When it came to prompt coverage of last week’s Annual WCRI Conference in Boston, I think as a news service WorkersCompensation.com crushed it.
I wrote last week that I had been prevented from attending the conference, as my flights were but a couple of the 5,000 cancelled by last week’s latest and greatest nor’easter. I was pretty unhappy about that; I enjoy this conference and was looking forward to writing about it a bit. Still, we did have a good presence in attendance. WorkersCompensation.com Columnist Peter Rousmaniere was there, and reporter Liz Carey made the trek by dogsled to guarantee her arrival.
We launched our expanded news center just over one year ago, on Monday, March 13, 2017. Up until that time our news area consisted primarily of press releases, state announcements, republished blogs and this blog, From Bob’s Cluttered Desk. The expanded news service added 3 important areas; Featured News, which consists of all original content by a staff of WorkersCompensation.com writers, Experts View, content home for Rousmaniere and other industry thought leaders, and, later, the CompNewsNetwork Pulse Poll. Our goal was to be the most comprehensive free resource for current news in the workers’ compensation industry.
Our emphasis has been more toward what our Senior Editor, Dara Barney, refers to as “evergreen” content; timely news stories that have useful application far beyond a regulatory hearing or statutory update. Still, for topical events such as WCRI, we have worked to make sure that current news is actually current. We’ve had some bumps along the way, but our original offerings and timely content continue to evolve and strengthen. And this week at WCRI was a demonstration that our comprehensive information effort has the ability to get out front and lead.
Ms. Carey and Ms. Barney did (IMHO) an outstanding job of getting timely and useful news content out during the WCRI Conference. Additionally, Safety National’s Conference Chronicles blog, which is automatically published in our Blogwire, did a great job of covering the sessions. Between our original content and the Conference Chronicles blog, WorkersCompensation.com has already featured 12 articles on this important conference. Looking at other key workers’ comp news services as of this writing (Sunday night), I don’t see a single WCRI story. Anywhere.
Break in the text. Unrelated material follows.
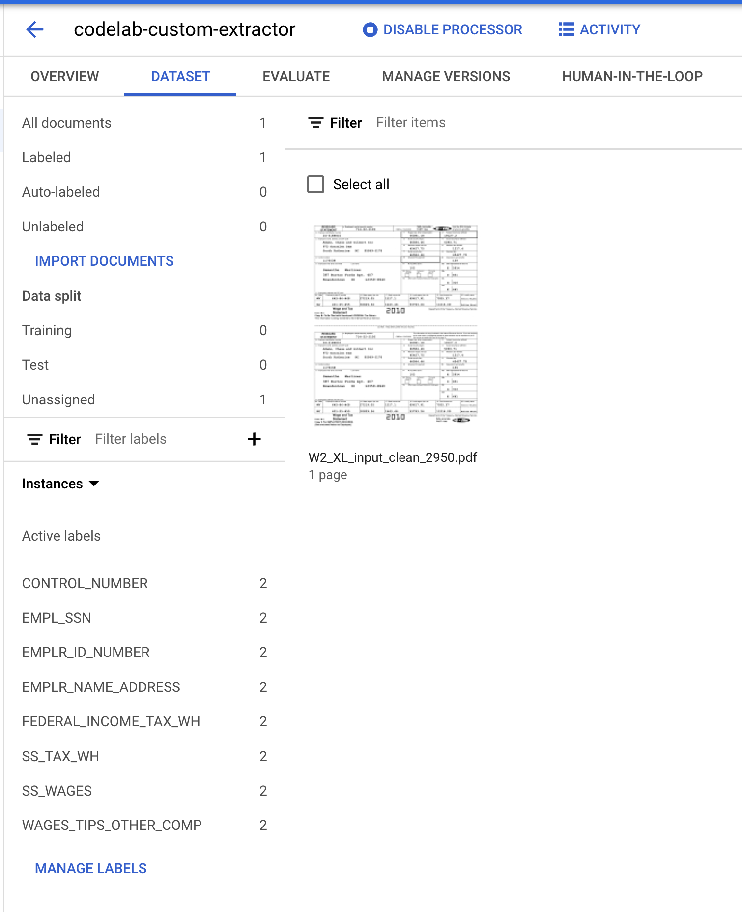
Task: Toggle the Select all checkbox
Action: [x=315, y=185]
And that, for us, is crushing it.
There were some blogs that did a good job of covering the event in a timely fashion. Joe Paduda was his ever-reliable self and one such example at ManagedCareMatters.com. Tom Lynch at WorkersCompInsider.com and James Moore of the CutCompCosts.com blog were others. But for unbiased news outlets, so far, we were it.
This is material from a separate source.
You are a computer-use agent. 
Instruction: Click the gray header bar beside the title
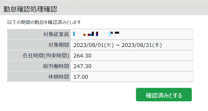click(x=133, y=8)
And that pleases me to no end.
Don’t get me wrong. Our goal is not to compete with other workers’ comp news services. They fit well in the spaces they occupy. I respect those sites and have good relations with them. Our desire was to satisfy an unfilled niche. As an information service provider for the workers’ comp industry, having timely and unique content was a must, and offering quality original writing in a cost-free environment was something that we believed was needed in the industry. And with over 2,000 new subscribers in under a year, I think we were right in our assessment.
Thank you for indulging me this Monday morning. I’ve always been proud of our operation and the people I have the privilege to work with. I just don’t often get (or take) the opportunity to write about the work they do. So when that work “crushes it,” I wanted to make sure I didn’t let that pass unnoticed.